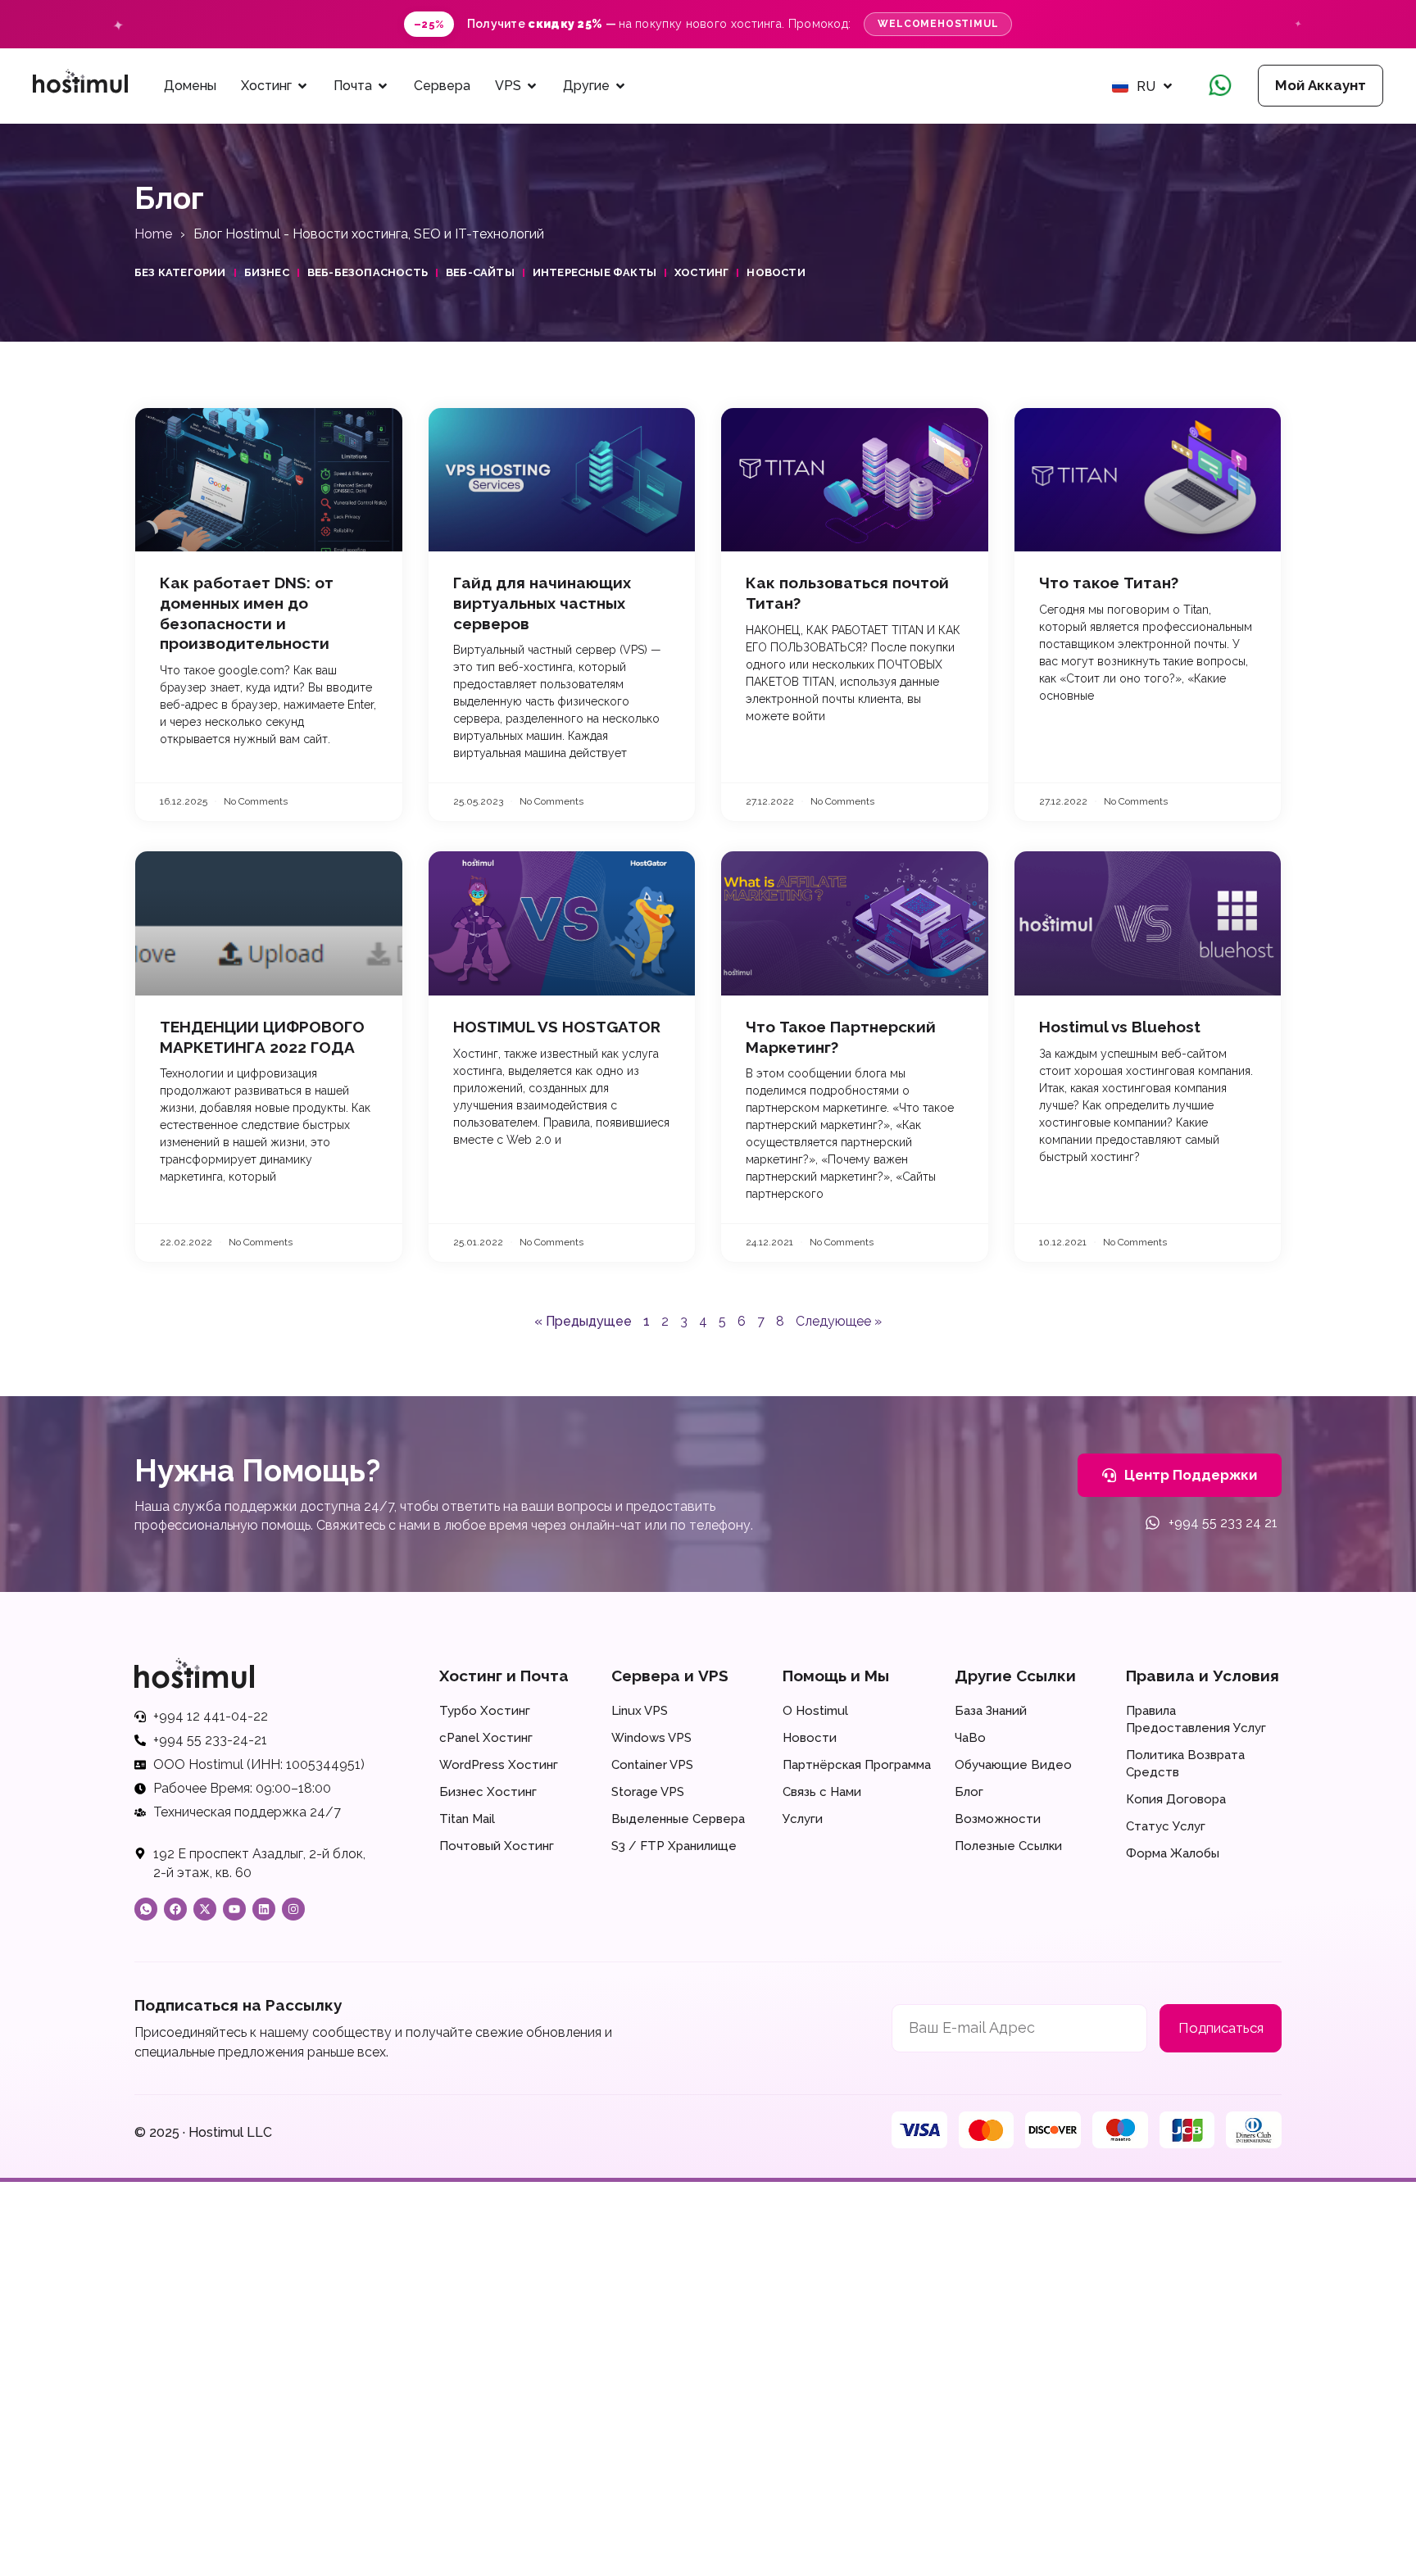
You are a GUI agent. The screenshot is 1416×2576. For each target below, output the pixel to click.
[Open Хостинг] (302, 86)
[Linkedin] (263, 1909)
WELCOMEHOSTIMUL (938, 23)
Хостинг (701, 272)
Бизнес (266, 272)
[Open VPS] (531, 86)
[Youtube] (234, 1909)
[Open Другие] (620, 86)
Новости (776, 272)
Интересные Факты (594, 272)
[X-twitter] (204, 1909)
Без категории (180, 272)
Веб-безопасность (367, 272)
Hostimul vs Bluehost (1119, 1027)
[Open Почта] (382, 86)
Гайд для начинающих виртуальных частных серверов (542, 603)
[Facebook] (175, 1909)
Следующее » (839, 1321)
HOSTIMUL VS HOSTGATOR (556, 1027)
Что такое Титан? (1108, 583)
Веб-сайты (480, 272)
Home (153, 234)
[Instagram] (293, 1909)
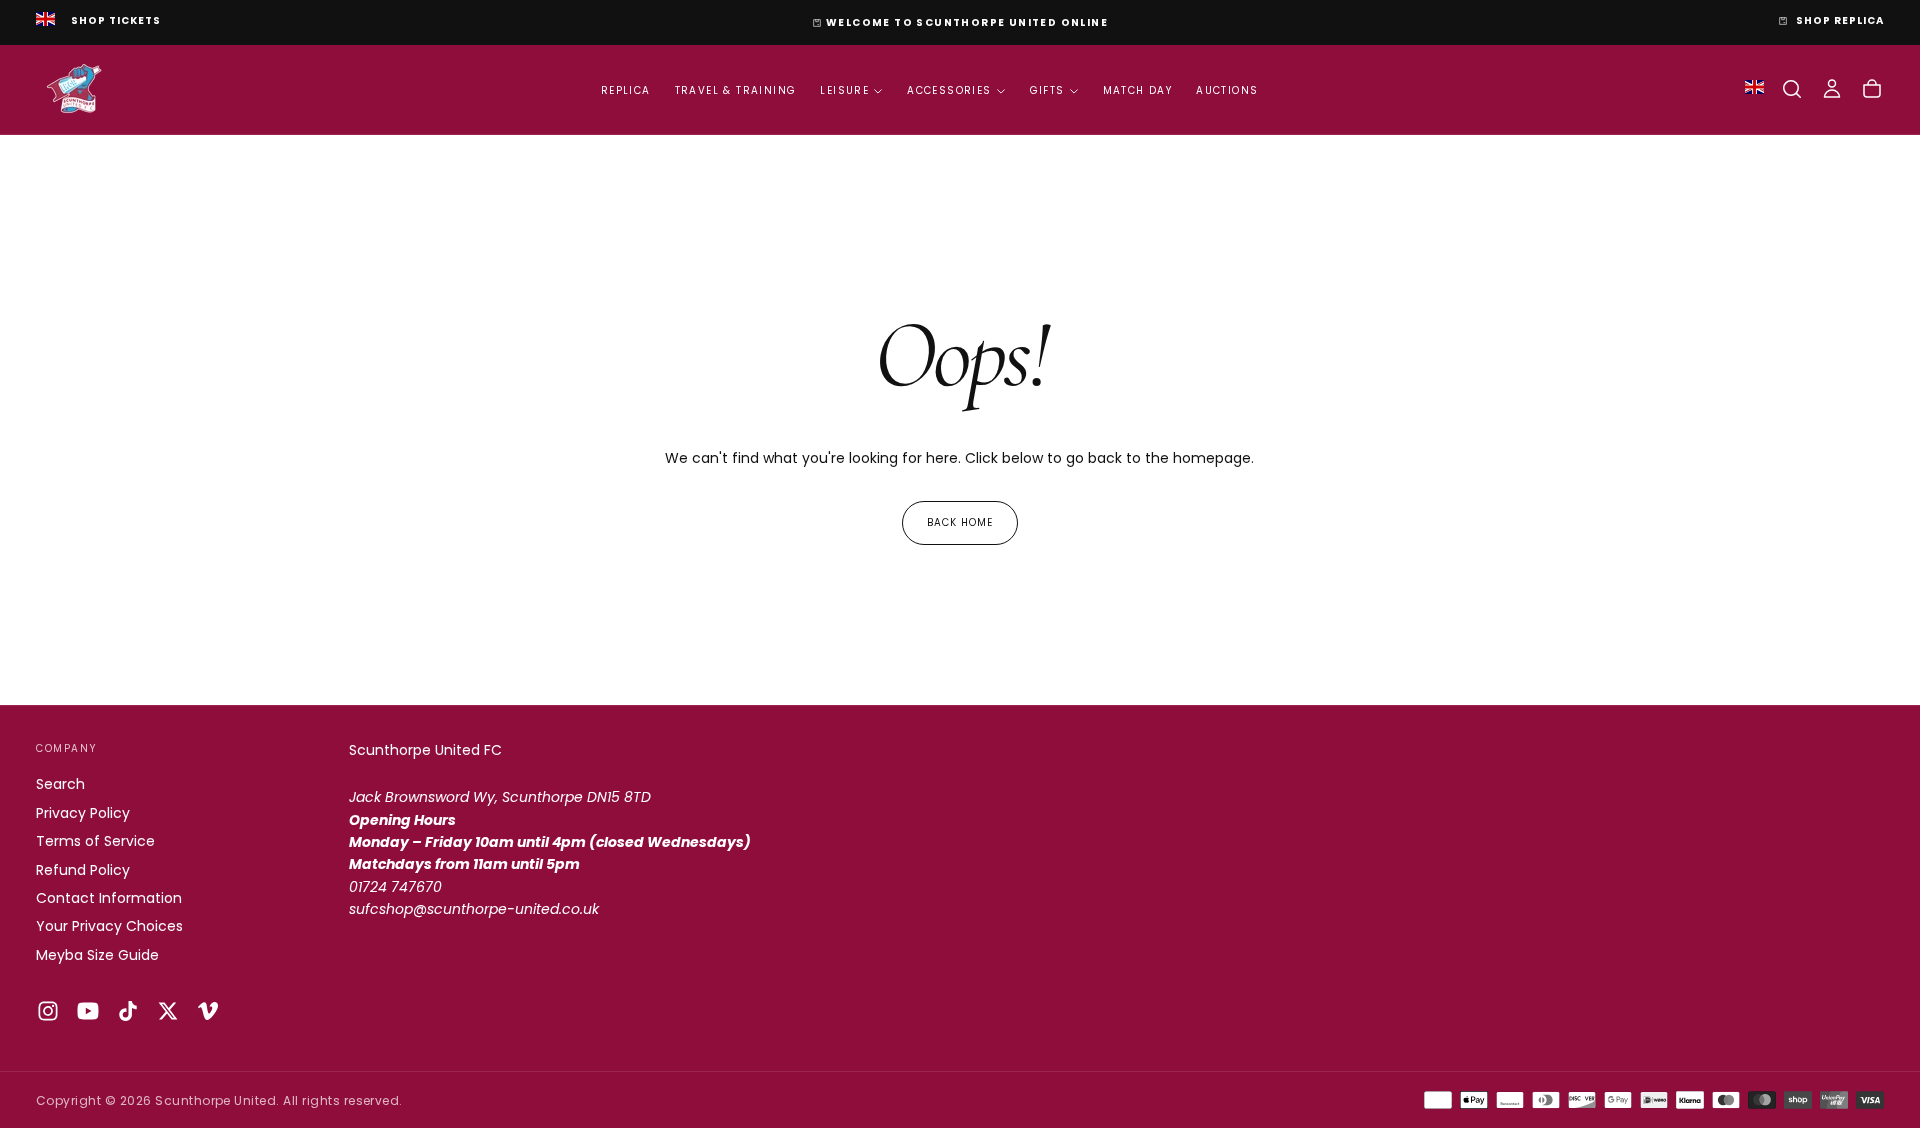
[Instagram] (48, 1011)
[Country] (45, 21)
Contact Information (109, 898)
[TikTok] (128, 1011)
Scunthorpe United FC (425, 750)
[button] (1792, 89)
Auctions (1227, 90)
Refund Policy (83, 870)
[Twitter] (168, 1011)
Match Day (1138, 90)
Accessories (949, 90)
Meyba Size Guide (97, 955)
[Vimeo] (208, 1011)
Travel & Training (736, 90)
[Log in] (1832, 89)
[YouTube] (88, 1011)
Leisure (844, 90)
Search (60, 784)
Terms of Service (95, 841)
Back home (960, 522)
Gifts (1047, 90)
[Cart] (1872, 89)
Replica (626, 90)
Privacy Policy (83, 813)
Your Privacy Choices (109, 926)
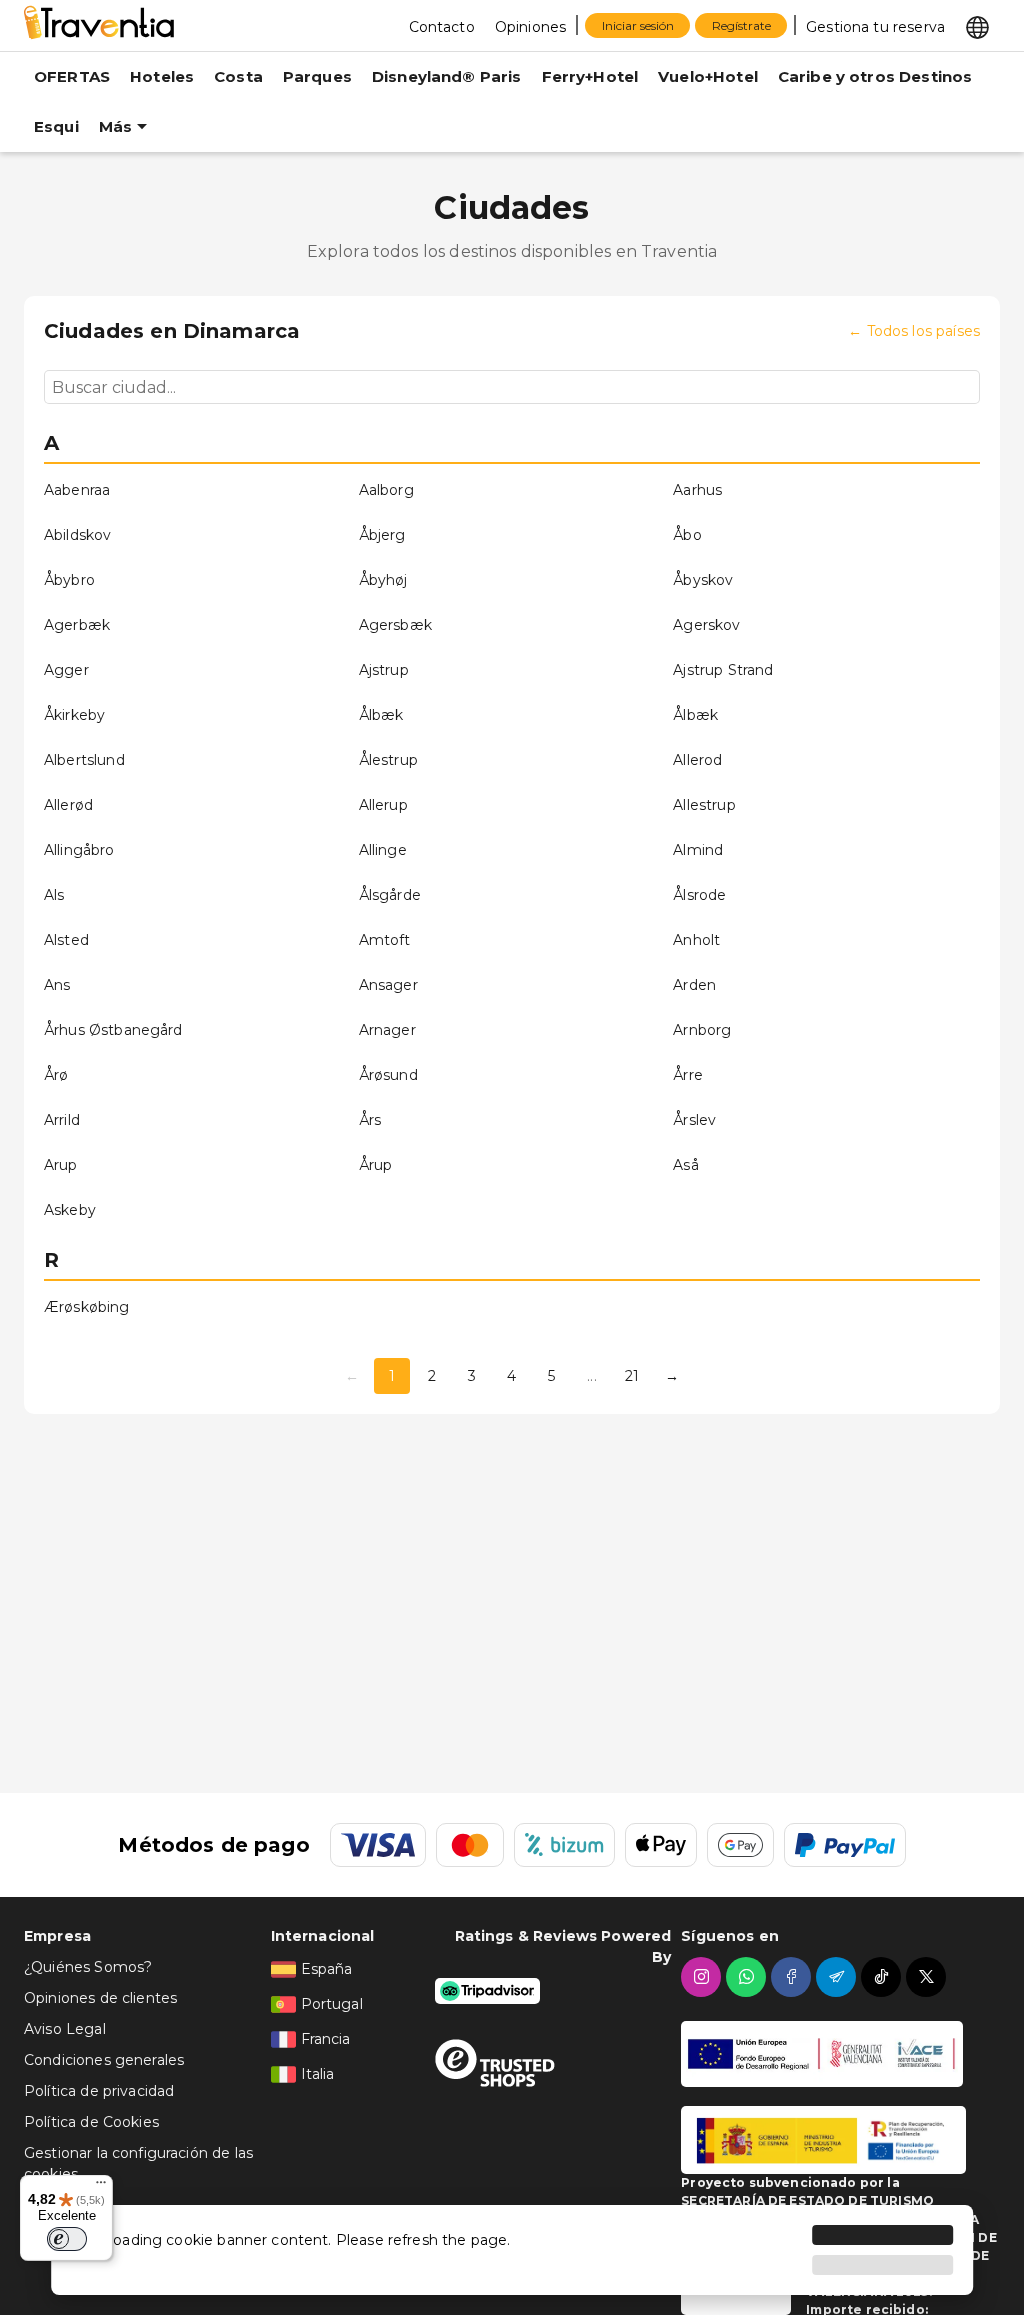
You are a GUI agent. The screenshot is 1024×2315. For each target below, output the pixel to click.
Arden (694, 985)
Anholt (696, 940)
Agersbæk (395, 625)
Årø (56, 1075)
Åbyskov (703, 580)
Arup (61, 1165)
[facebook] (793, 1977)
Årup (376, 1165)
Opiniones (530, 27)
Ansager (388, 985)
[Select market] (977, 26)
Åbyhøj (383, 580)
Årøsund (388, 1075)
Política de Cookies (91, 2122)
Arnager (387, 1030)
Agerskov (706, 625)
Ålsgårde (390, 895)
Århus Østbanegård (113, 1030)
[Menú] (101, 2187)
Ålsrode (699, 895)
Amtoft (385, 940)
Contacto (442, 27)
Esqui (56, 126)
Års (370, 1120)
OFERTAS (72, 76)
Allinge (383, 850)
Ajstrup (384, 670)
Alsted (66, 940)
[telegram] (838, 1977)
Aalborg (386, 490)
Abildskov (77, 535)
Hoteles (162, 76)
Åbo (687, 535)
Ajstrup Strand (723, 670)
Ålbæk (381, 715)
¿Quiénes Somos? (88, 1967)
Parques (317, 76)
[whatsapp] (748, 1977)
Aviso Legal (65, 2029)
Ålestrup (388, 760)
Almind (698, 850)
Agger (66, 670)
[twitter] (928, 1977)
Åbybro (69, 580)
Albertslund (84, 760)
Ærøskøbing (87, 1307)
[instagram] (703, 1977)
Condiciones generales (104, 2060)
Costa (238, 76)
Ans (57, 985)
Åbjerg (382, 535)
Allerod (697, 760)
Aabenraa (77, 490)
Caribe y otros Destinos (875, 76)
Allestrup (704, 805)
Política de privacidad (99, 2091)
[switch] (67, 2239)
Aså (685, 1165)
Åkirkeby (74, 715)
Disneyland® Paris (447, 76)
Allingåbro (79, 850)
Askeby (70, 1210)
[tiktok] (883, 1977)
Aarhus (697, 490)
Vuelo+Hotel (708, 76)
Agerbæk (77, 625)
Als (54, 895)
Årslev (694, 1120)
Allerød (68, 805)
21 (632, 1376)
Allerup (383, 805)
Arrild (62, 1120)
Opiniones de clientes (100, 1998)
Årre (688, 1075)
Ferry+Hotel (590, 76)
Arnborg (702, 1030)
━━━━━━━━━━━━━━━━━━━━
▸ YOUR OBJECTIVE:
Leave out the pictures and output the rest of the material exactly as written.

▸ RESPONSE AREA:
You are a GUI agent. The screenshot is 1416×2576. For each target below, output the pixel to click.
[Open Хостинг] (302, 86)
[Linkedin] (263, 1909)
WELCOMEHOSTIMUL (938, 23)
Хостинг (701, 272)
Бизнес (266, 272)
[Open VPS] (531, 86)
[Youtube] (234, 1909)
[Open Другие] (620, 86)
Новости (776, 272)
Интересные Факты (594, 272)
[X-twitter] (204, 1909)
Без категории (180, 272)
Веб-безопасность (367, 272)
Hostimul vs Bluehost (1119, 1027)
[Open Почта] (382, 86)
Гайд для начинающих виртуальных частных серверов (542, 603)
[Facebook] (175, 1909)
Следующее » (839, 1321)
HOSTIMUL VS HOSTGATOR (556, 1027)
Что такое Титан? (1108, 583)
Веб-сайты (480, 272)
Home (153, 234)
[Instagram] (293, 1909)
[Instagram] (48, 1011)
[Country] (45, 21)
Contact Information (109, 898)
[TikTok] (128, 1011)
Scunthorpe United FC (425, 750)
[button] (1792, 89)
Auctions (1227, 90)
Refund Policy (83, 870)
[Twitter] (168, 1011)
Match Day (1138, 90)
Accessories (949, 90)
Meyba Size Guide (97, 955)
[Vimeo] (208, 1011)
Travel & Training (736, 90)
[Log in] (1832, 89)
[YouTube] (88, 1011)
Leisure (844, 90)
Search (60, 784)
Terms of Service (95, 841)
Back home (960, 522)
Gifts (1047, 90)
[Cart] (1872, 89)
Replica (626, 90)
Privacy Policy (83, 813)
Your Privacy Choices (109, 926)
You are a GUI agent. The screenshot is 1024×2315. For each target below, output the pixel to click.
Arden (694, 985)
Anholt (696, 940)
Agersbæk (395, 625)
Årø (56, 1075)
Åbyskov (703, 580)
Arup (61, 1165)
[facebook] (793, 1977)
Årup (376, 1165)
Opiniones (530, 27)
Ansager (388, 985)
[Select market] (977, 26)
Åbyhøj (383, 580)
Årøsund (388, 1075)
Política de Cookies (91, 2122)
Arnager (387, 1030)
Agerskov (706, 625)
Ålsgårde (390, 895)
Århus Østbanegård (113, 1030)
[Menú] (101, 2187)
Ålsrode (699, 895)
Amtoft (385, 940)
Contacto (442, 27)
Esqui (56, 126)
Års (370, 1120)
OFERTAS (72, 76)
Allinge (383, 850)
Ajstrup (384, 670)
Alsted (66, 940)
[telegram] (838, 1977)
Aalborg (386, 490)
Abildskov (77, 535)
Hoteles (162, 76)
Åbo (687, 535)
Ajstrup Strand (723, 670)
Ålbæk (381, 715)
¿Quiénes Somos? (88, 1967)
Parques (317, 76)
[whatsapp] (748, 1977)
Aviso Legal (65, 2029)
Ålestrup (388, 760)
Almind (698, 850)
Agger (66, 670)
[twitter] (928, 1977)
Åbybro (69, 580)
Albertslund (84, 760)
Ærøskøbing (87, 1307)
[instagram] (703, 1977)
Condiciones generales (104, 2060)
Costa (238, 76)
Ans (57, 985)
Åbjerg (382, 535)
Allerod (697, 760)
Aabenraa (77, 490)
Caribe y otros Destinos (875, 76)
Allestrup (704, 805)
Política de privacidad (99, 2091)
[switch] (67, 2239)
Aså (685, 1165)
Åkirkeby (74, 715)
Disneyland® Paris (447, 76)
Allingåbro (79, 850)
Askeby (70, 1210)
[tiktok] (883, 1977)
Aarhus (697, 490)
Vuelo+Hotel (708, 76)
Agerbæk (77, 625)
Als (54, 895)
Årslev (694, 1120)
Allerød (68, 805)
21 (632, 1376)
Allerup (383, 805)
Arrild (62, 1120)
Opiniones de clientes (100, 1998)
Årre (688, 1075)
Ferry+Hotel (590, 76)
Arnborg (702, 1030)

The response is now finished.